TO-DO LIST:
A - According to the article on missile defense testing, what does Hay mean when he says the SM-3 is designed to "engage non-air-breathing ballistic missile targets"? Answer in one to three sentences.
B - How long is the SM-3 missile standing behind Hay, according to the article on missile defense testing?
C - Resume the article on missile defense testing, picking up after its final sentence.

The SM-3 (manufactured by Raytheon which describes it as “the world’s only ballistic missile killer deployable on land or at sea”), Hay explained, is designed to “engage non-air-breathing ballistic missile targets.” In other words, the SM-3 is intended to be fired at an incoming enemy missile and destroyed mid-air by sheer kinetic force. It’s the “kill vehicle,” Hay explained, gesturing to the rocket’s 21-inch tip, that matters most.
“It’s pretty neat to think we are hitting a bullet with a bullet,” Hay said, referring to the 21-foot 6-inch long white priapic missile behind him.
Hay described ballistic missile defense as “very successful, in the low nineties” but a recent Los Angeles Times investigation found that the Boeing-manufactured $40 billion Ground-based Midcourse Defense system, tested at PMRF-partnering facility Vandenberg Air Force Base in California was “unreliable, even in scripted tests.” One physicist at Lawrence Livermore National Laboratory called the system’s test record “abysmal,” the Times reported.
Speaking about BMD testing at PMRF Hay said, “When we do a live engagement, we’re going to shoot towards Kaua‘i, not at Kaua‘i. That’s an important distinction.”
Meanwhile, other ballistic missile defense systems are tested at PMRF, most notably Aegis Ashore.

LISTED RECORDS:
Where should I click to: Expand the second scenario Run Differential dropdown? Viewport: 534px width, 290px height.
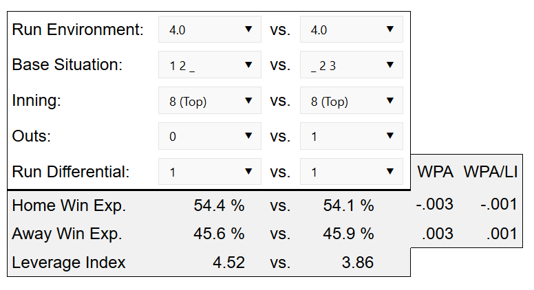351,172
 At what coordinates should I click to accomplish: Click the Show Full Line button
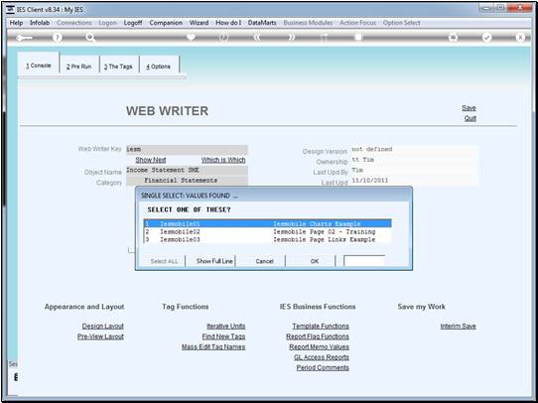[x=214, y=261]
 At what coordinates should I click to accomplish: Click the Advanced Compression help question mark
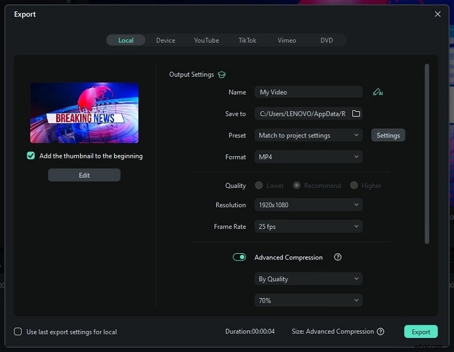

OUTPUTS IN ORDER:
A - The SM-3 is meant to be fired at an incoming enemy missile and destroy it in mid-air through sheer kinetic force.

B - It is 21 feet 6 inches long.

C -
PMRF has a long history of supporting missile defense testing. One of the most high-profile systems being tested today is Aegis Ashore. Essentially identical to the BMD system deployed on Aegis naval destroyers, Aegis Ashore is designed for use on land.
A product of Lockheed Martin, Raytheon, the U.S. Navy and the Missile Defense Agency, Aegis Ashore, was championed by the late Senator Daniel Inouye and is slated for deployment in Romania in 2015 and Poland in 2018.
As Capt. Hay pulled up in front of a dull, white building topped with radar antenna equipment behind a high black fence topped with barbed wire he said, “If you’re familiar with ships, it looks a lot like a Ticonderoga Class (guided missile) cruiser.” He explained that Aegis on a ship requires 300-400 people to operate. “Take a stab at how many sailors run this facility,” he said.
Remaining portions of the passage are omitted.